## Aim of the task
Rewrite every line of the material below as a numbered list, leaving out the blank lines.
* START *
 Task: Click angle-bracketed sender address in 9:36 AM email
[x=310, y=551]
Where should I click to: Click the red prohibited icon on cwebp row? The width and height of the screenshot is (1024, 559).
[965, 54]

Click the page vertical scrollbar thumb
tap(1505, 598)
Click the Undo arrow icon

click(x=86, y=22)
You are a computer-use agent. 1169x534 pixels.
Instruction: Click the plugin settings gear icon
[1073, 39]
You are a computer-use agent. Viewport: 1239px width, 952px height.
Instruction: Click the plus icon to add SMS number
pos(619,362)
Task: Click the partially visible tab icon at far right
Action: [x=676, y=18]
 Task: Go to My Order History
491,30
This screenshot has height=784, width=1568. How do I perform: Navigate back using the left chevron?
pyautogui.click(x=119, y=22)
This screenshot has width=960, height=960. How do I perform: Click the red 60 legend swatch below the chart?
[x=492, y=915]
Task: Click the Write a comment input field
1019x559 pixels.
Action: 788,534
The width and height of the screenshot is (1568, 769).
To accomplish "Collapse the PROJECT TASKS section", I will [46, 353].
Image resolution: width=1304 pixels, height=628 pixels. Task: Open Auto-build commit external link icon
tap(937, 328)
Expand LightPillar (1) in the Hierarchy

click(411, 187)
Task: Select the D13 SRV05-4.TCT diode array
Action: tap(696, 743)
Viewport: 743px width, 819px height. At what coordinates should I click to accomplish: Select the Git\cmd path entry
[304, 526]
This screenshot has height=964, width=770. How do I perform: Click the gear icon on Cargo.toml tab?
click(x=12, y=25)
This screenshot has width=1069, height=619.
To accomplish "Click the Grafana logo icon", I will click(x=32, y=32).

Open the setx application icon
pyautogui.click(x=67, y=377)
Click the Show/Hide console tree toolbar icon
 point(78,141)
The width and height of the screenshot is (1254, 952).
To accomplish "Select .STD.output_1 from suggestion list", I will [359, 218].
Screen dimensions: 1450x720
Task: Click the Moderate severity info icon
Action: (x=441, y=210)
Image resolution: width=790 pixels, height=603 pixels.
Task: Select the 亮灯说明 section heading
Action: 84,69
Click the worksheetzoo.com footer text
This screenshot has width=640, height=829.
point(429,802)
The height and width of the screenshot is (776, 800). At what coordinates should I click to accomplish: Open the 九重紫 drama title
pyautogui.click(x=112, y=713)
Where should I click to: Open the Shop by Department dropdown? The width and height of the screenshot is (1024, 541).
* END *
## Written response
1.  Task: Click angle-bracketed sender address in 9:36 AM email
2. [x=310, y=551]
3. Where should I click to: Click the red prohibited icon on cwebp row? The width and height of the screenshot is (1024, 559).
4. [965, 54]
5. Click the page vertical scrollbar thumb
6. tap(1505, 598)
7. Click the Undo arrow icon
8. click(x=86, y=22)
9. You are a computer-use agent. 1169x534 pixels.
10. Instruction: Click the plugin settings gear icon
11. [1073, 39]
12. You are a computer-use agent. Viewport: 1239px width, 952px height.
13. Instruction: Click the plus icon to add SMS number
14. pos(619,362)
15. Task: Click the partially visible tab icon at far right
16. Action: [x=676, y=18]
17.  Task: Go to My Order History
18. 491,30
19. This screenshot has height=784, width=1568. How do I perform: Navigate back using the left chevron?
20. pyautogui.click(x=119, y=22)
21. This screenshot has width=960, height=960. How do I perform: Click the red 60 legend swatch below the chart?
22. [x=492, y=915]
23. Task: Click the Write a comment input field
24. 1019x559 pixels.
25. Action: 788,534
26. The width and height of the screenshot is (1568, 769).
27. To accomplish "Collapse the PROJECT TASKS section", I will [46, 353].
28. Image resolution: width=1304 pixels, height=628 pixels. Task: Open Auto-build commit external link icon
29. tap(937, 328)
30. Expand LightPillar (1) in the Hierarchy
31. click(411, 187)
32. Task: Select the D13 SRV05-4.TCT diode array
33. Action: tap(696, 743)
34. Viewport: 743px width, 819px height. At what coordinates should I click to accomplish: Select the Git\cmd path entry
35. [304, 526]
36. This screenshot has height=964, width=770. How do I perform: Click the gear icon on Cargo.toml tab?
37. click(x=12, y=25)
38. This screenshot has width=1069, height=619.
39. To accomplish "Click the Grafana logo icon", I will click(x=32, y=32).
40. Open the setx application icon
41. pyautogui.click(x=67, y=377)
42. Click the Show/Hide console tree toolbar icon
43.  point(78,141)
44. The width and height of the screenshot is (1254, 952).
45. To accomplish "Select .STD.output_1 from suggestion list", I will [359, 218].
46. Screen dimensions: 1450x720
47. Task: Click the Moderate severity info icon
48. Action: (x=441, y=210)
49. Image resolution: width=790 pixels, height=603 pixels.
50. Task: Select the 亮灯说明 section heading
51. Action: 84,69
52. Click the worksheetzoo.com footer text
53. This screenshot has width=640, height=829.
54. point(429,802)
55. The height and width of the screenshot is (776, 800). At what coordinates should I click to accomplish: Open the 九重紫 drama title
56. pyautogui.click(x=112, y=713)
57. Where should I click to: Open the Shop by Department dropdown? The width and height of the screenshot is (1024, 541).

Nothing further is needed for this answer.